Since I was a little kid I liked big waves; I think it's because of my dad. He always told me stories about his big-wave sessions and he showed me confidence in the ocean. He always kept calm in gnarly conditions and I learned from him.
When was your first time surfing big waves?
The first time was when I went to Hawaii when I was nineteen, in January of 2011. It was my first time in Hawaii and I went straight to Maui with my sister because our dad was spending the winter there. My dad was planning to surf a big swell at Jaws--it was going to be 30 feet--and I wanted to go with him. It was the first time I saw a big wave in my life!
What was that first experience like?
I was scared on the way to Jaws because I didn't know how it would be; I was anxious to get there and see the wave. The wave was the most impressive thing I'd ever seen! I wasn't scared anymore once my dad started towing me to get my first wave. I got focused to do everything right and not fall. I released the rope, made the drop and rode the wave all the way to the channel! It was the best feeling I ever had.
When you're out surfing big waves are there ever any other girls?
I was the first and only girl that SUP surfed Jaws! My first wave there was in December 2014. I'm always the only girl SUP surfing on the big days, but there are some girls charging on regular boards.
What's it like being a female in big wave surfing?
It's hard to do a thing that nobody's done before, you need to be really confident about yourself.
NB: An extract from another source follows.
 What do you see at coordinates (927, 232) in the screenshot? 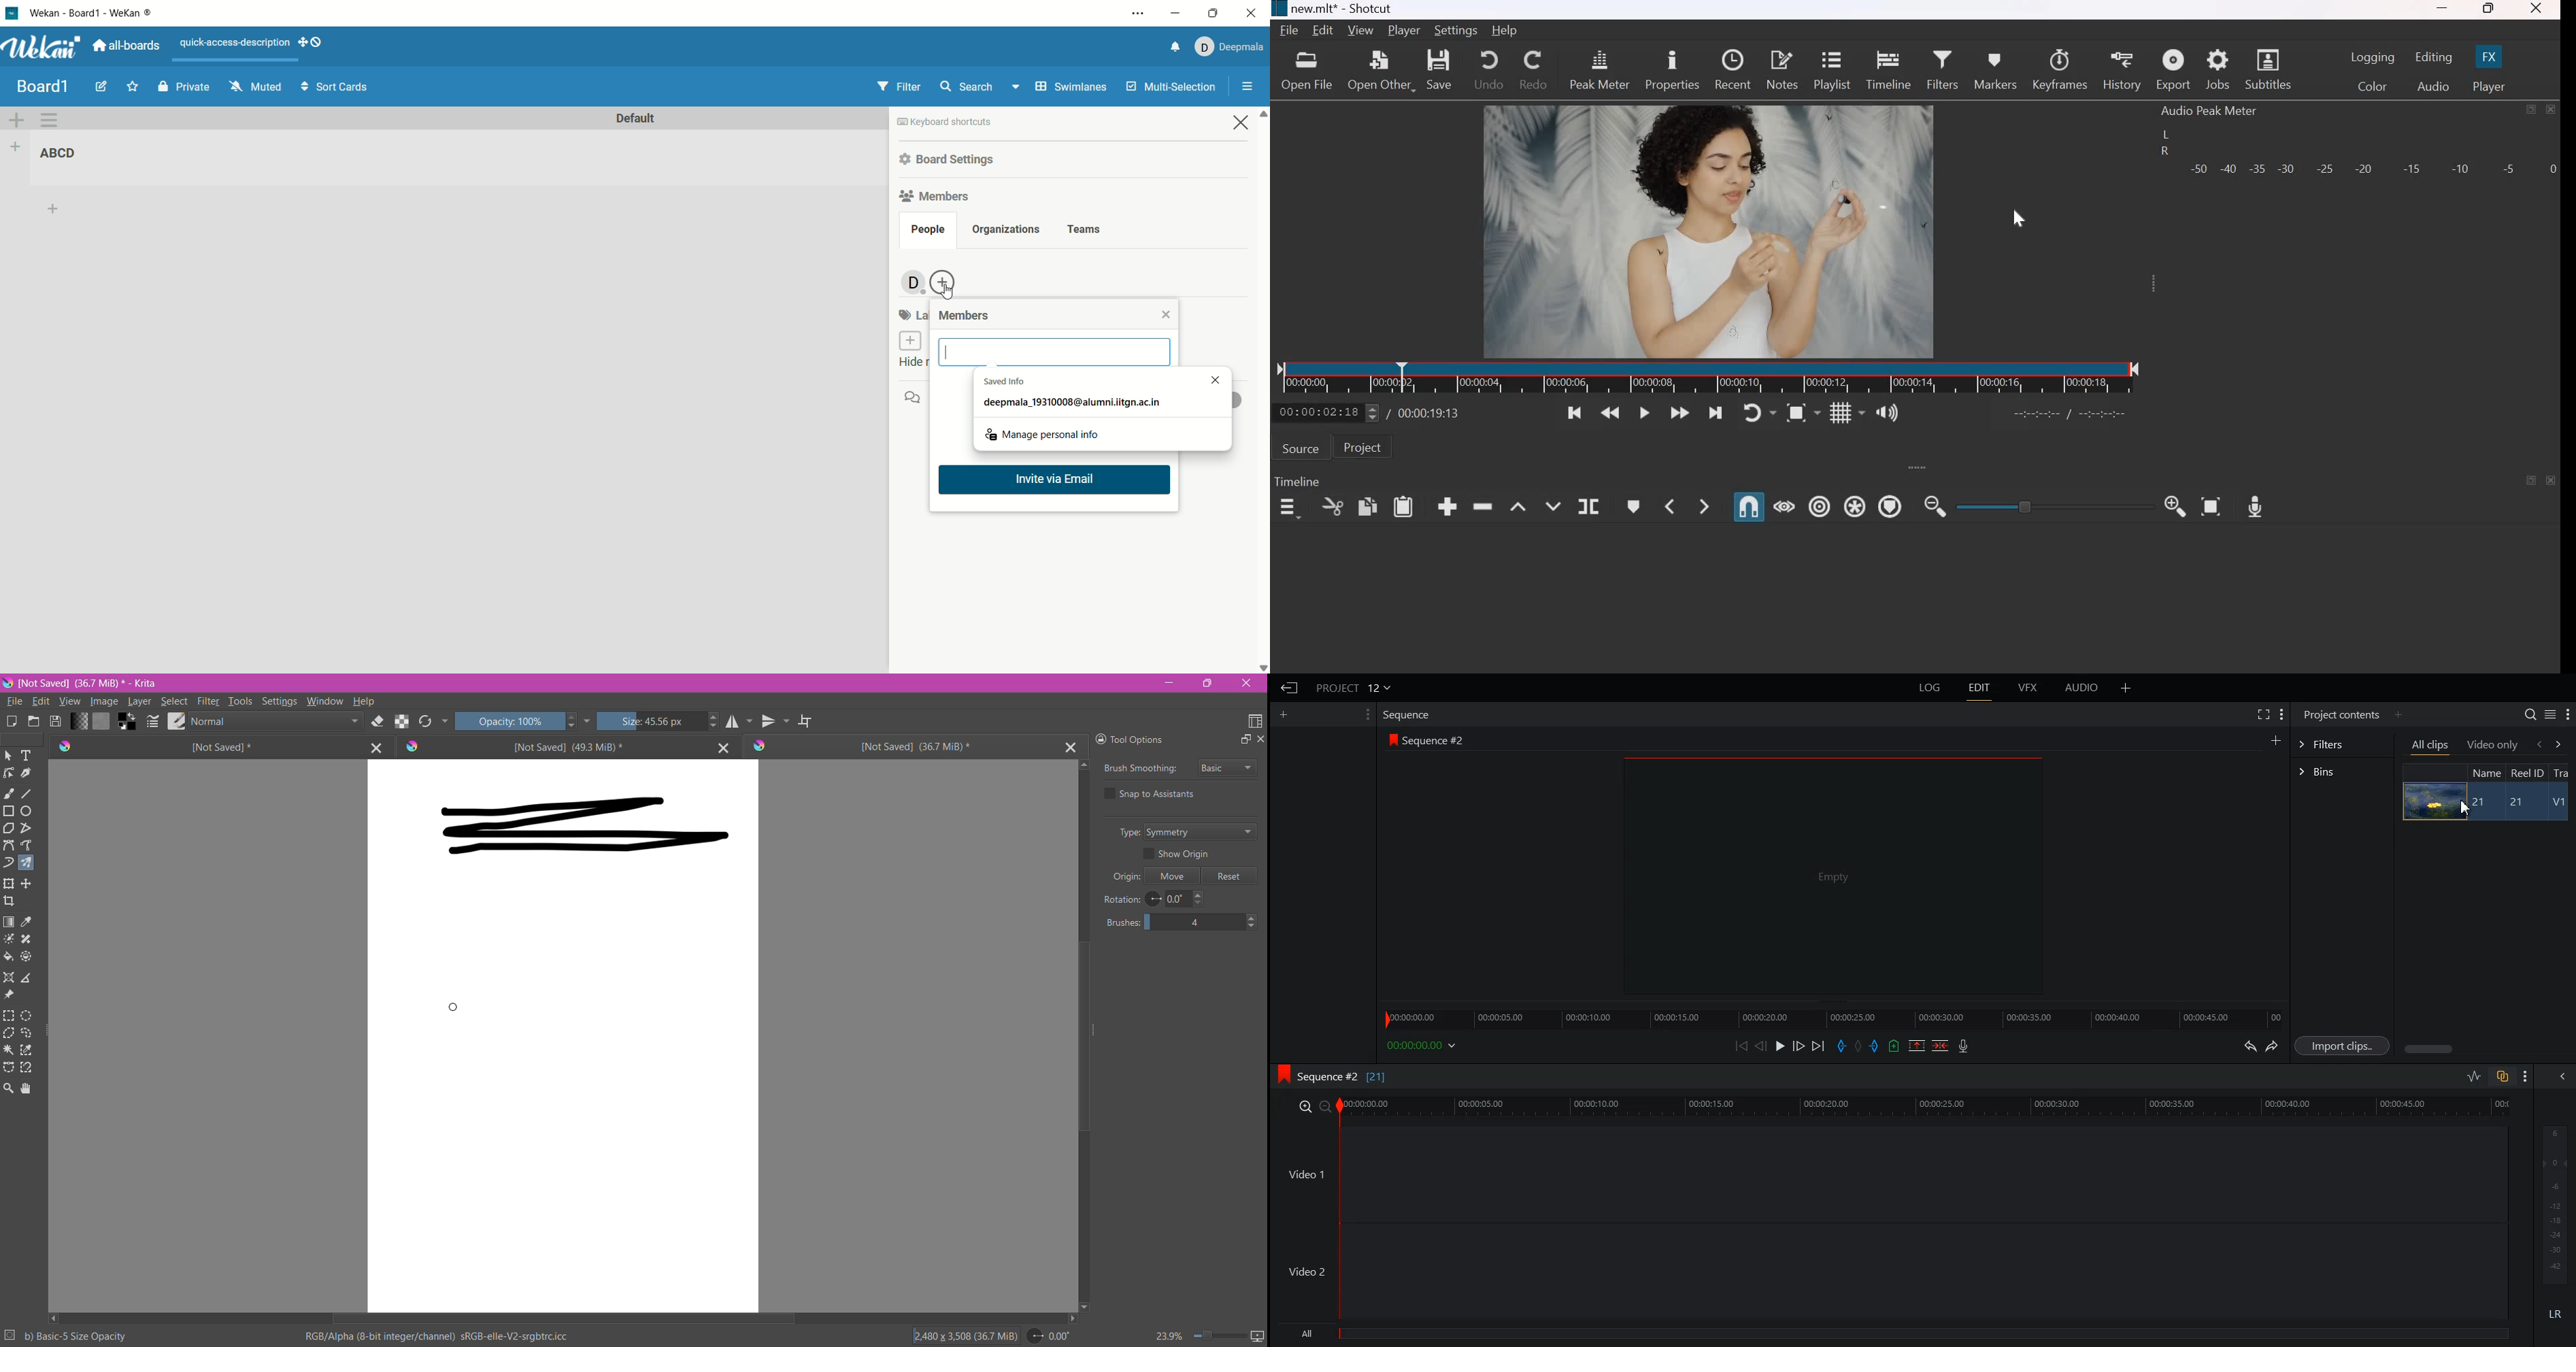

Being a female in big wave surfing riding a SUP is even harder. People think because you're a girl you can't handle gnarly situations. Imagine being a girl riding a SUP in the middle of the crowd in a 20-foot swell! I have to prove myself and conquer my space with every new spot I go to. It's challenging, but it's worth it!
How do you mentally prepare for riding big waves?
The most important thing in big-wave surfing is being mentally prepared. It's normal to have fear: it helps me make better decisions. I know my limits, but like every sport I want to overcome them. I think that's the biggest achievement a big-wave surfer can have.
What has been your scariest big-wave experience?
A couple years ago I went to an outer reef in Oahu with my SUP. It was just me, my boyfriend, and a friend surfing. The spot is really far from shore and you can barely see the beach, so it's difficult to know if you are in the right spot to get the wave. Suddenly a big set came and it broke just in front of me; I was in the worst spot I could be in. I got five waves on my head,15-foot, barreling waves and I lost my paddle. It was when I first started getting big waves so it was really heavy for me.
What are your plans for SUP surfing this year?
I'm going to compete on the AAP World Tour and I want to do well this year. I’m also training to get big waves with my regular gun to put an entry in the XXL because they don't accept waves ridden by SUP. I want to have a chance to compete in the Big Wave World Tour. I also want to surf some big waves never surfed by a SUP girl, I have some spots in mind.